For each of these 20 representative queries, the team manually wrote a complete ReAct agent trajectory that included every step of reasoning:
- Thought: what the model should plan to do
- Action (Python): the exact Pandas code needed
- Observation: the real output that the code would return
- Thought again: interpreting the output
- Action (Search): when domain knowledge is needed
- Observation: the retrieved information
- Final Answer: a clear, natural-language explanation. These aren’t partial examples — they are full step-by-step walkthroughs that demonstrate how an agent should behave.
These 20 full trajectories were inserted into PHIA’s few-shot prompt, acting as demonstrations inside its system instructions. So the model is not fine-tuned — instead, it is taught by example how to: plan before acting, decide when to run code, decide when to search the web, fix code errors, combine numerical results with domain knowledge, and produce a final personalized insight.

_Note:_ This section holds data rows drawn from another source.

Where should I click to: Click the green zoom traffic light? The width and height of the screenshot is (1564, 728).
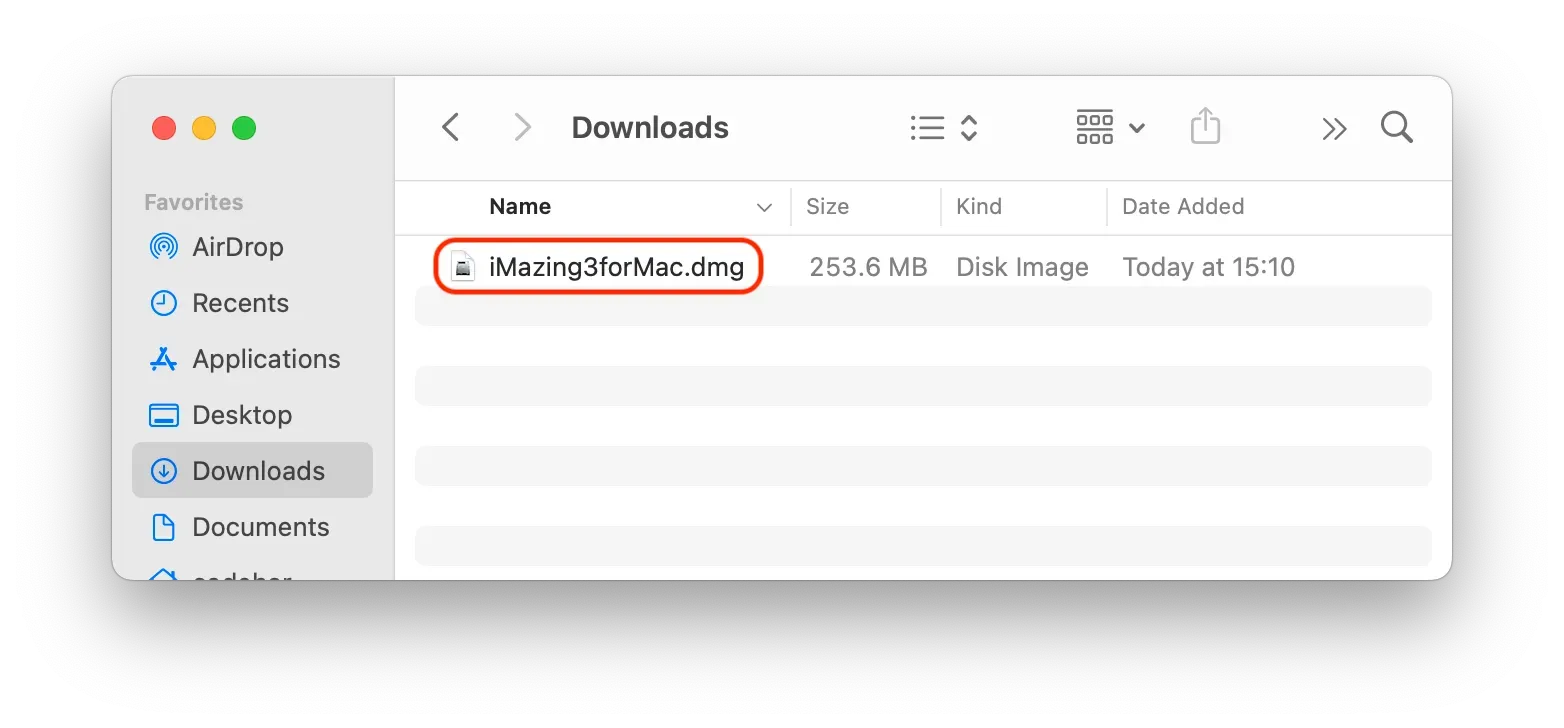click(x=243, y=127)

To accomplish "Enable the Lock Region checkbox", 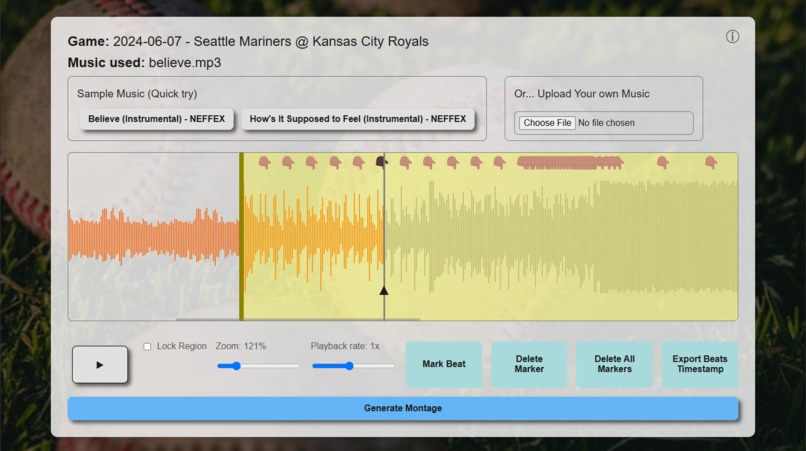I will [147, 347].
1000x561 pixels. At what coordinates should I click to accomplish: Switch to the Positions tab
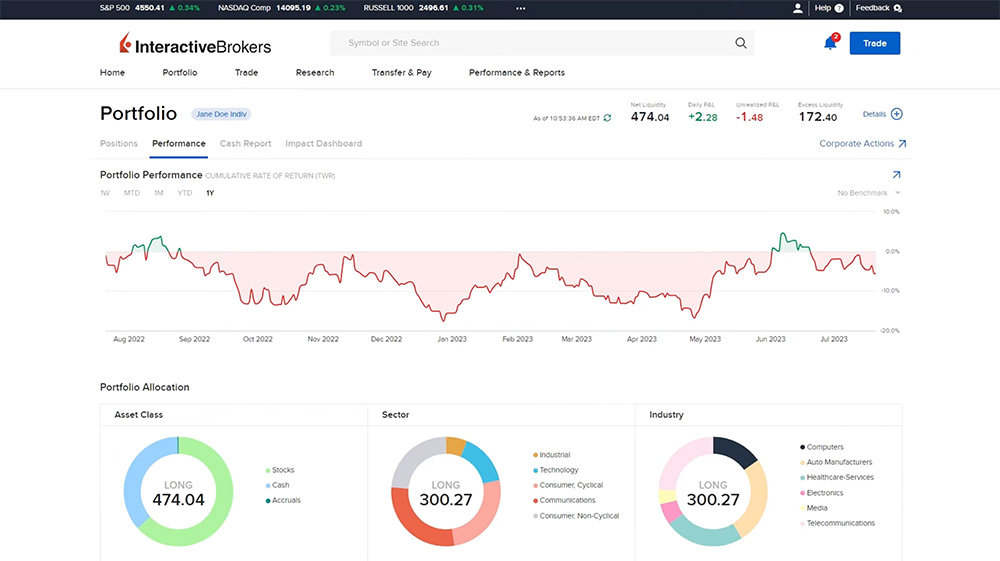[119, 144]

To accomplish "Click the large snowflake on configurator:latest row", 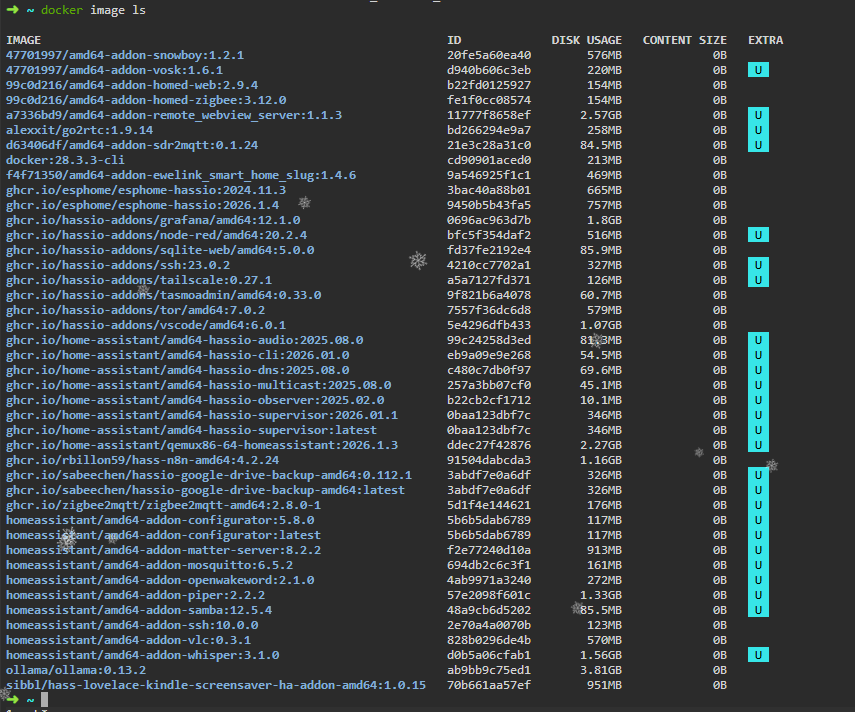I will click(67, 539).
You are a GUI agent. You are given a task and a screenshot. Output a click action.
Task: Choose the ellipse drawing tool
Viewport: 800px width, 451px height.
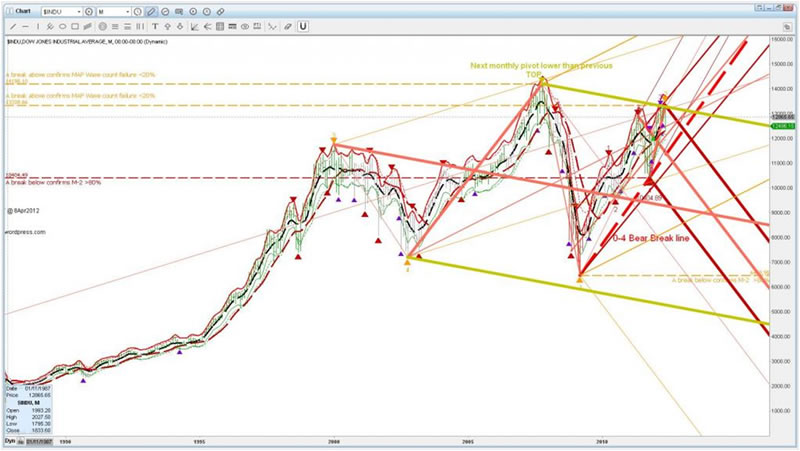62,25
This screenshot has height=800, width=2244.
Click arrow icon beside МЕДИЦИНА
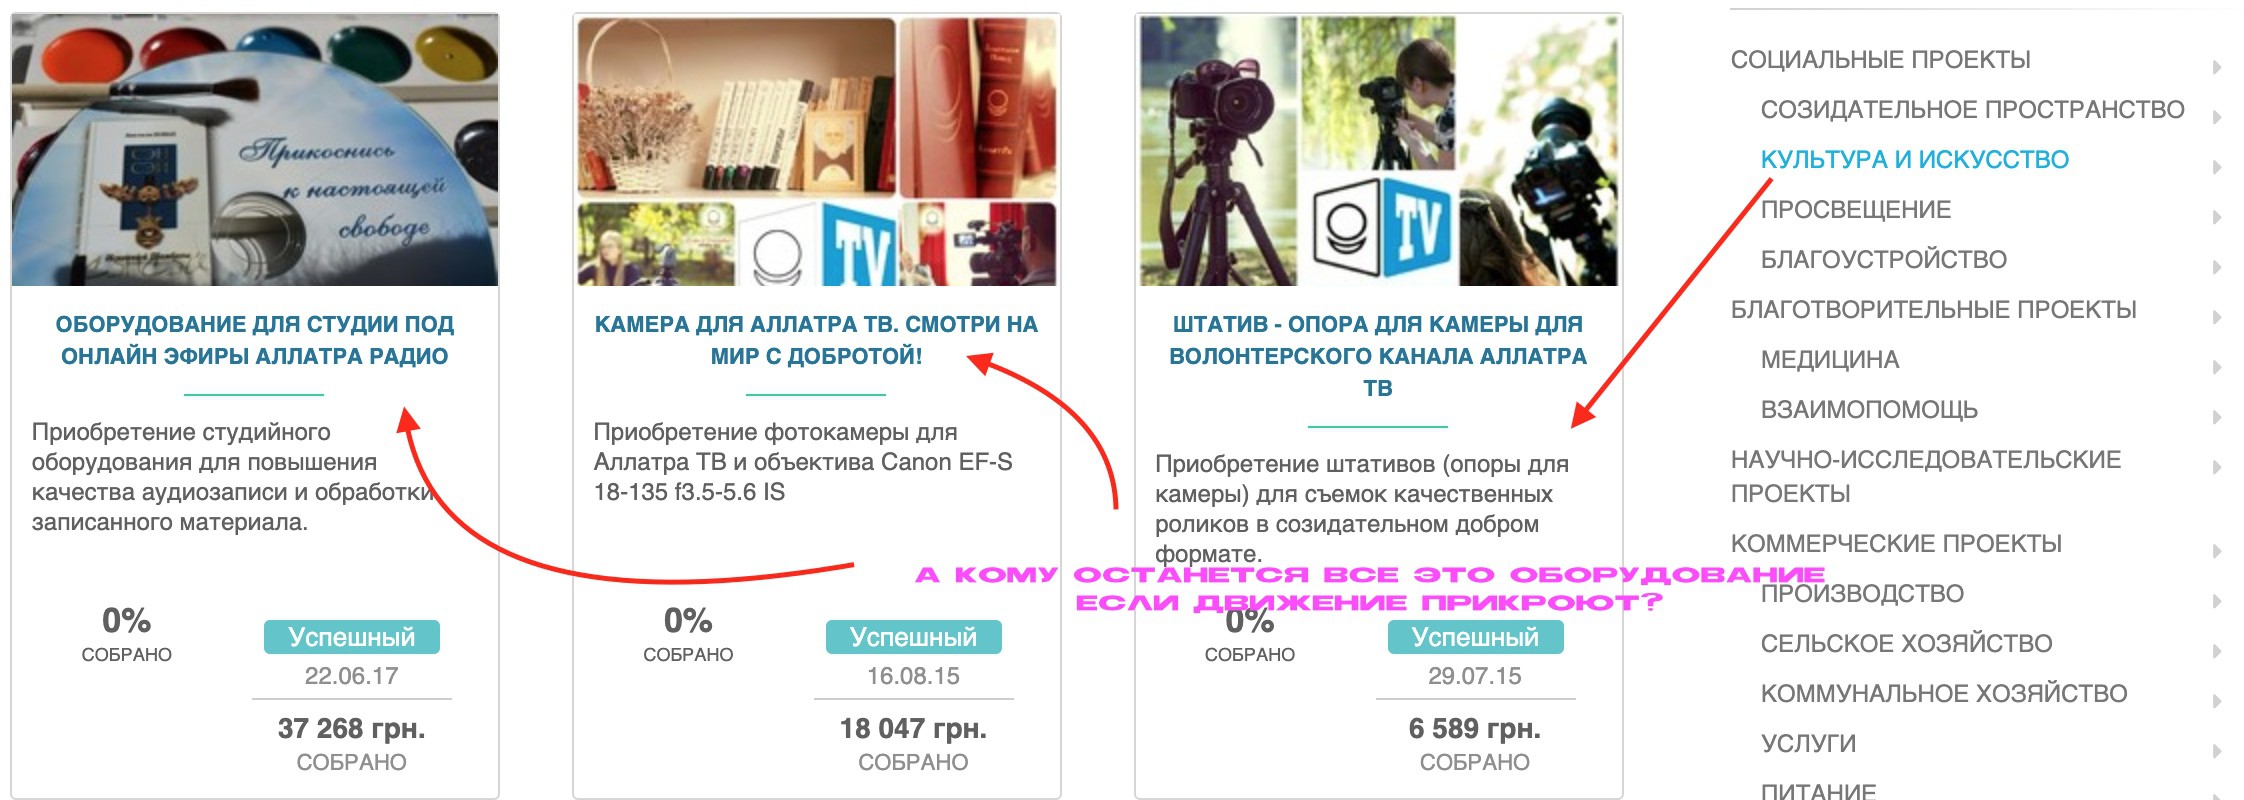pos(2217,367)
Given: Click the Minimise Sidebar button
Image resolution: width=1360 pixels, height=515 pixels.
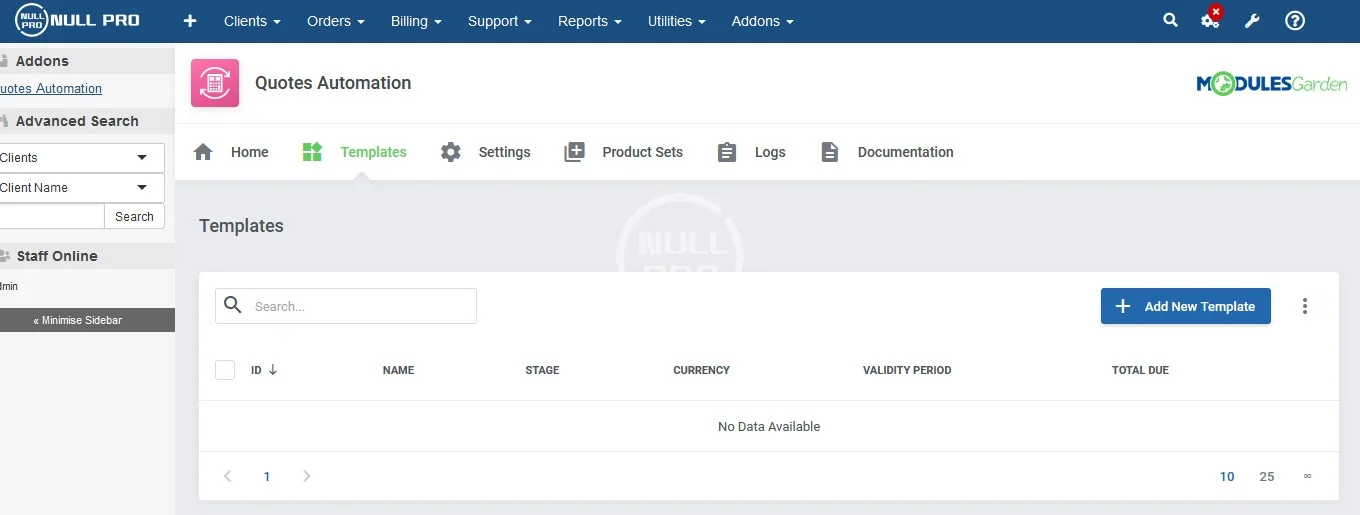Looking at the screenshot, I should (87, 320).
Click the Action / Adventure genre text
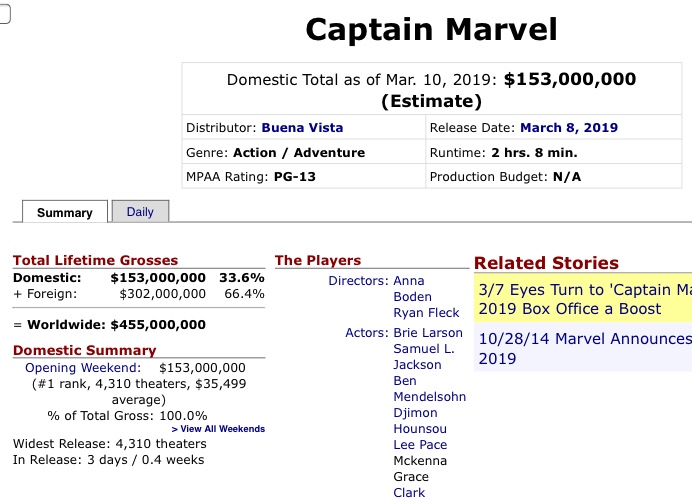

This is called “behavior cloning via prompting.” : It will learn the “pattern of behavior” from the examples, even without changing its internal parameters.

PHIA is a perfect example of how powerful LLMs become when they are paired with the right scaffolding instead of relying only on internal reasoning.

Limitations in the PHIA

PHIA is a huge step forward, especially compared to simple chat-based coaching. But it’s still early-stage. It shows what’s possible when LLMs use tools, but it also exposes how much work is left to make an AI truly trustworthy in personal health.

PHIA hasn’t been tested on real people yet, so we still don’t know if it truly helps users change habits or understand their health better in everyday life.
It only uses wearable data, and I feel it needs more context—like nutrition, medical records, or mood logs—to give deeper and more holistic insights.
PHIA isn’t medically validated, so even though it sounds smart, its recommendations haven’t been checked by doctors or health experts for real accuracy. Personalization still feels limited, because sometimes PHIA gives generic advice even when the user’s data is available right there.
Its reasoning depends heavily on prompting and Gemini Ultra, which means its behavior might change across models or updates, making it less consistent.
Error handling is better than basic LLMs but still imperfect, since PHIA can misread data columns or fail on messy real-world data.
Its toolset is still narrow, and I’d love to see it generate visualizations, analyze other health signals, or track long-term goals instead of just answering one question at a time.

Learnings from the paper

Reading the PHIA paper honestly changed the way I think about building AI systems. Before this, I used to focus mainly on making the model smarter, but PHIA showed me that the real progress comes from giving the model the right tools and the right structure. Seeing how PHIA uses the ReAct loop—think, act, observe—made me realize how important disciplined reasoning is for avoiding hallucinations and building trust.

The use of synthetic data was another eye-opener, because it proved that we can train and evaluate personal-health agents responsibly without touching real user data. On top of that, the way the authors handled safety—650 hours of human review, strict guardrails, and cautious refusal behavior—reminded me that responsible AI isn’t optional; it’s part of the engineering.

More than anything, PHIA taught me that the future of AI isn’t “a bigger model,” but a system where models, tools, data, and reasoning frameworks all work together. As an AI engineer, this shifted how I think about agents: not as chatbots, but as full pipelines designed to solve real problems with accuracy, humility, and safety.

Key Insights I’m Taking With Me

PHIA wins because it’s structured, not because the LLM is smarter.
Reasoning and architecture beat raw model size.
PHIA shines when a question needs data + external knowledge + multi-step logic, not just basic statistics.
Its real strength is disciplined reasoning, not raw computation.
PHIA’s strict safety guardrails make it trustworthy in a way normal LLMs aren’t.